Items from a dataset
★ ★ ★ ★ ★
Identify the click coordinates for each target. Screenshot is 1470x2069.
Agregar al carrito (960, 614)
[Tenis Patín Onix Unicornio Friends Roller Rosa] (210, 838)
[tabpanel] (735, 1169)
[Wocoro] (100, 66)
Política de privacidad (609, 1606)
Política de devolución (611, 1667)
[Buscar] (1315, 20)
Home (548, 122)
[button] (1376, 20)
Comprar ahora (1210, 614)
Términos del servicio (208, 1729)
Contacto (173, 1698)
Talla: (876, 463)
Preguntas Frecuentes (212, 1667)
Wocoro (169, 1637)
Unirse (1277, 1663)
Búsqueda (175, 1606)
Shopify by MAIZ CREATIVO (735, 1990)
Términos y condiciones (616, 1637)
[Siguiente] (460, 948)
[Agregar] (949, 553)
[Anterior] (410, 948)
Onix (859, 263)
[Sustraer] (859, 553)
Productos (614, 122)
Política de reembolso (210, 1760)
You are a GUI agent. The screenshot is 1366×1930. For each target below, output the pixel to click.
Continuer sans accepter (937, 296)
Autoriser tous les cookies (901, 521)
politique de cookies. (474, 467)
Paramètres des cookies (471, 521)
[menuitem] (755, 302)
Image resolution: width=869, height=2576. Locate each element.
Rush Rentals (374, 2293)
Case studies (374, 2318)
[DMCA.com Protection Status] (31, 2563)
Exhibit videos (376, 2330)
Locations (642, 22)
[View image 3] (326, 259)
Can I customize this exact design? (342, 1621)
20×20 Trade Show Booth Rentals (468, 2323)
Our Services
★ ★ ★ ★ ★
> _WORK REQUEST_
Answer with the exact lines running from the one that contains "[Sustraer] (859, 553)" through the last line of the data. Include no other line.

> _RESULT BELOW_
[Sustraer] (859, 553)
Productos (614, 122)
Política de reembolso (210, 1760)
You are a GUI agent. The screenshot is 1366×1930. For each target below, output the pixel to click.
Continuer sans accepter (937, 296)
Autoriser tous les cookies (901, 521)
politique de cookies. (474, 467)
Paramètres des cookies (471, 521)
[menuitem] (755, 302)
Image resolution: width=869, height=2576. Locate each element.
Rush Rentals (374, 2293)
Case studies (374, 2318)
[DMCA.com Protection Status] (31, 2563)
Exhibit videos (376, 2330)
Locations (642, 22)
[View image 3] (326, 259)
Can I customize this exact design? (342, 1621)
20×20 Trade Show Booth Rentals (468, 2323)
Our Services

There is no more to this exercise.